I. Executive Summary: Currently Texas Parks and Wildlife Code, Section 76.001 defines terms for measuring oyster take by using a box measurement. This definition discusses the measurements in terms of barrels and boxes of oysters. While this works adequately in terms of actual measurements it is not the language used within the fishery, and thus can lead to confusion and difficulties in certain aspects of enforcing the current regulations. The first part of this action defines the term "sack," which is commonly used by fishermen, so that it will have a legal context within the statutory units, and so that it will be standardized as a measurement. This definition will promote efficiency within fishery by making limits more understandable and allow for more effective enforcement. The second part of this action reduces the commercial daily bag limit to preserve and stabilize the economic value of oysters taken during the open season. However, this change will only accomplish this management goal because the number of boats within the fishery cannot increase.
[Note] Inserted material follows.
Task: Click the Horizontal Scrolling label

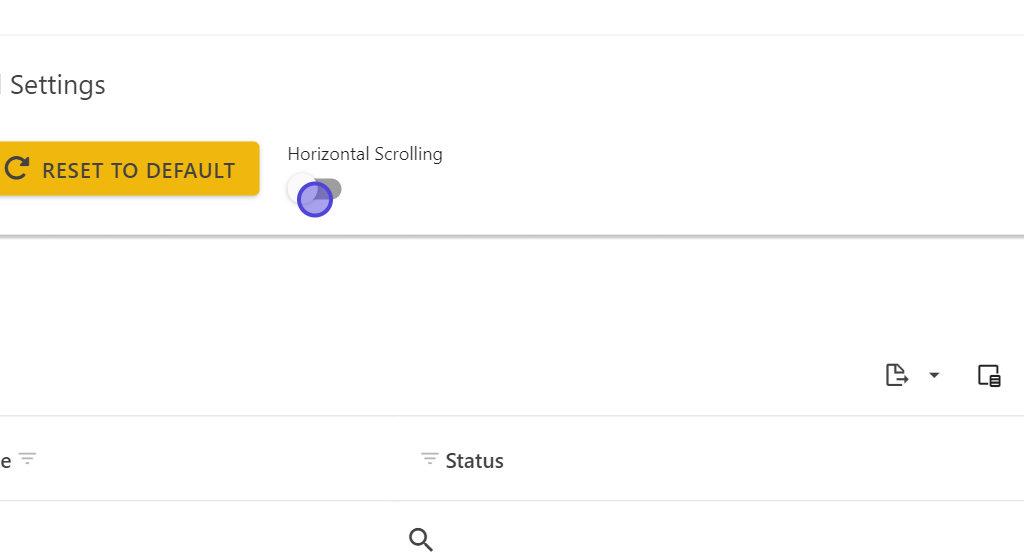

II. Discussion: Responsibility for adopting rules covering the taking, attempting to take, possession, purchase, and sale of oyster resources in the salt waters of Texas is set forth in Parks and Wildlife Code, Chapter 76 Oysters. This item proposes amendments to 31 TAC Chapter 58, Subchapter A (Statewide Oyster Fishery), §58.11 Definitions and §58.22 Commercial Fishing.

Currently, PWC §76.001 defines a "barrel" and "box" for the purposes of measuring take in the oyster fishery. However, neither of these terms reflect the way oysters are packaged on vessels or purchased at the dock. The purpose of defining a "sack" for measuring take is to place statutory volumes in a context understandable to fishermen by using their own terminology and standardizing it as a measurement. This action is intended to make it easier for fishermen to comply with limits and for Game Wardens to enforce them. This also makes the definition consistent with the one used in the Health and Safety Code, § 436.103.(b), as it relates to the "sack" tax currently collected in the oyster industry.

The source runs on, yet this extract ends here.